Pixel coordinate grounding data:
══════
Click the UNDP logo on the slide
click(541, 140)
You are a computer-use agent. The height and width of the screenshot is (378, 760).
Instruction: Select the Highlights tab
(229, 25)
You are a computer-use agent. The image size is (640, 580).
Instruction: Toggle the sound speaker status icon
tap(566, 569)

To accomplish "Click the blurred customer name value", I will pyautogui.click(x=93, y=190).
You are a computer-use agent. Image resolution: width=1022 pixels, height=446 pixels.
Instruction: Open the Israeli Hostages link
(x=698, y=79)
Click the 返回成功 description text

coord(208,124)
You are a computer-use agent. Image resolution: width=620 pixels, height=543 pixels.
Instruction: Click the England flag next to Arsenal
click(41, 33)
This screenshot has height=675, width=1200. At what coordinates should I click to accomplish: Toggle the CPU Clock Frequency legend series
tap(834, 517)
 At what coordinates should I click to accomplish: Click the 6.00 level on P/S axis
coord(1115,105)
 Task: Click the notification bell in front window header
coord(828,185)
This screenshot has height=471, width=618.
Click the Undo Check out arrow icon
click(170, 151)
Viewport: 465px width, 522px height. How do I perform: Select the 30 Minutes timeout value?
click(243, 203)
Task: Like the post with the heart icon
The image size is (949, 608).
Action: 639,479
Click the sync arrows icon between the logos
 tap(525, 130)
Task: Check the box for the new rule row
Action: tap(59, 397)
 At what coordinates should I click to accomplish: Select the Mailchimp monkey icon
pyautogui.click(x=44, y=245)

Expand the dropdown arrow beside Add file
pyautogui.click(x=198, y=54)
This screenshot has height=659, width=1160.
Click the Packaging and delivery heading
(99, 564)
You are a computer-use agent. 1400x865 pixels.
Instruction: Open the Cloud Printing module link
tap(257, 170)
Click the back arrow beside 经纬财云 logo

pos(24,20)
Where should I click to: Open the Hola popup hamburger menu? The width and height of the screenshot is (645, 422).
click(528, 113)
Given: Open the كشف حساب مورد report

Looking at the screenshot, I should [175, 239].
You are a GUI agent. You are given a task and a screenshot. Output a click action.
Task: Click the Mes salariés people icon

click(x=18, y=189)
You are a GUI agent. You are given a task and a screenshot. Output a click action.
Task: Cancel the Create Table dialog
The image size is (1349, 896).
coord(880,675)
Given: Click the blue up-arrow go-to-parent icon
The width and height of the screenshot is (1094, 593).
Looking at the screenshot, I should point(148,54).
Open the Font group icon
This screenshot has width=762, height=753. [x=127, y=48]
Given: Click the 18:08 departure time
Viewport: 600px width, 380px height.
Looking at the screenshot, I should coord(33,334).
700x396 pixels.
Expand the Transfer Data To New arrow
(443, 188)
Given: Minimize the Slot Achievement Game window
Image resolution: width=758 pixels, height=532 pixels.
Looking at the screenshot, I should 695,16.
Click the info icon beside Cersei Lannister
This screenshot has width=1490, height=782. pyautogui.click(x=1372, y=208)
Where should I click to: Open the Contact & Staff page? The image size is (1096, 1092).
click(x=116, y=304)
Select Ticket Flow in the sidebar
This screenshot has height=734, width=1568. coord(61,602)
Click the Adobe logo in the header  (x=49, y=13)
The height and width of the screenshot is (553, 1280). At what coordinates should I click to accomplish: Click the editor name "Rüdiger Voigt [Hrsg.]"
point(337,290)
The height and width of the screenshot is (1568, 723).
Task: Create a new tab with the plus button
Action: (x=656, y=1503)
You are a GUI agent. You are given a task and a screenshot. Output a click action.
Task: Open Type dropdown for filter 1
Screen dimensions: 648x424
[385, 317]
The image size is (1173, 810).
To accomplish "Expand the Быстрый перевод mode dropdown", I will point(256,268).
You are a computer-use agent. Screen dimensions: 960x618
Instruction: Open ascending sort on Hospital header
══════
- _DESCRIPTION OF THE TASK_: With nothing left out, copy the data above exactly.

- _SOLUTION FOR THIS PROBLEM_:
Click the UNDP logo on the slide
click(541, 140)
You are a computer-use agent. The height and width of the screenshot is (378, 760).
Instruction: Select the Highlights tab
(229, 25)
You are a computer-use agent. The image size is (640, 580).
Instruction: Toggle the sound speaker status icon
tap(566, 569)

To accomplish "Click the blurred customer name value", I will pyautogui.click(x=93, y=190).
You are a computer-use agent. Image resolution: width=1022 pixels, height=446 pixels.
Instruction: Open the Israeli Hostages link
(x=698, y=79)
Click the 返回成功 description text

coord(208,124)
You are a computer-use agent. Image resolution: width=620 pixels, height=543 pixels.
Instruction: Click the England flag next to Arsenal
click(41, 33)
This screenshot has height=675, width=1200. At what coordinates should I click to accomplish: Toggle the CPU Clock Frequency legend series
tap(834, 517)
 At what coordinates should I click to accomplish: Click the 6.00 level on P/S axis
coord(1115,105)
 Task: Click the notification bell in front window header
coord(828,185)
This screenshot has height=471, width=618.
Click the Undo Check out arrow icon
click(170, 151)
Viewport: 465px width, 522px height. How do I perform: Select the 30 Minutes timeout value?
click(243, 203)
Task: Like the post with the heart icon
The image size is (949, 608).
Action: 639,479
Click the sync arrows icon between the logos
 tap(525, 130)
Task: Check the box for the new rule row
Action: tap(59, 397)
 At what coordinates should I click to accomplish: Select the Mailchimp monkey icon
pyautogui.click(x=44, y=245)

Expand the dropdown arrow beside Add file
pyautogui.click(x=198, y=54)
This screenshot has height=659, width=1160.
Click the Packaging and delivery heading
(99, 564)
You are a computer-use agent. 1400x865 pixels.
Instruction: Open the Cloud Printing module link
tap(257, 170)
Click the back arrow beside 经纬财云 logo

pos(24,20)
Where should I click to: Open the Hola popup hamburger menu? The width and height of the screenshot is (645, 422).
click(528, 113)
Given: Open the كشف حساب مورد report

Looking at the screenshot, I should [175, 239].
You are a GUI agent. You are given a task and a screenshot. Output a click action.
Task: Click the Mes salariés people icon

click(x=18, y=189)
You are a GUI agent. You are given a task and a screenshot. Output a click action.
Task: Cancel the Create Table dialog
The image size is (1349, 896).
coord(880,675)
Given: Click the blue up-arrow go-to-parent icon
The width and height of the screenshot is (1094, 593).
Looking at the screenshot, I should point(148,54).
Open the Font group icon
This screenshot has width=762, height=753. [x=127, y=48]
Given: Click the 18:08 departure time
Viewport: 600px width, 380px height.
Looking at the screenshot, I should coord(33,334).
700x396 pixels.
Expand the Transfer Data To New arrow
(443, 188)
Given: Minimize the Slot Achievement Game window
Image resolution: width=758 pixels, height=532 pixels.
Looking at the screenshot, I should 695,16.
Click the info icon beside Cersei Lannister
This screenshot has width=1490, height=782. pyautogui.click(x=1372, y=208)
Where should I click to: Open the Contact & Staff page? The image size is (1096, 1092).
click(x=116, y=304)
Select Ticket Flow in the sidebar
This screenshot has height=734, width=1568. coord(61,602)
Click the Adobe logo in the header  (x=49, y=13)
The height and width of the screenshot is (553, 1280). At what coordinates should I click to accomplish: Click the editor name "Rüdiger Voigt [Hrsg.]"
point(337,290)
The height and width of the screenshot is (1568, 723).
Task: Create a new tab with the plus button
Action: (x=656, y=1503)
You are a GUI agent. You are given a task and a screenshot. Output a click action.
Task: Open Type dropdown for filter 1
Screen dimensions: 648x424
[385, 317]
The image size is (1173, 810).
To accomplish "Expand the Быстрый перевод mode dropdown", I will point(256,268).
You are a computer-use agent. Screen dimensions: 960x618
Instruction: Open ascending sort on Hospital header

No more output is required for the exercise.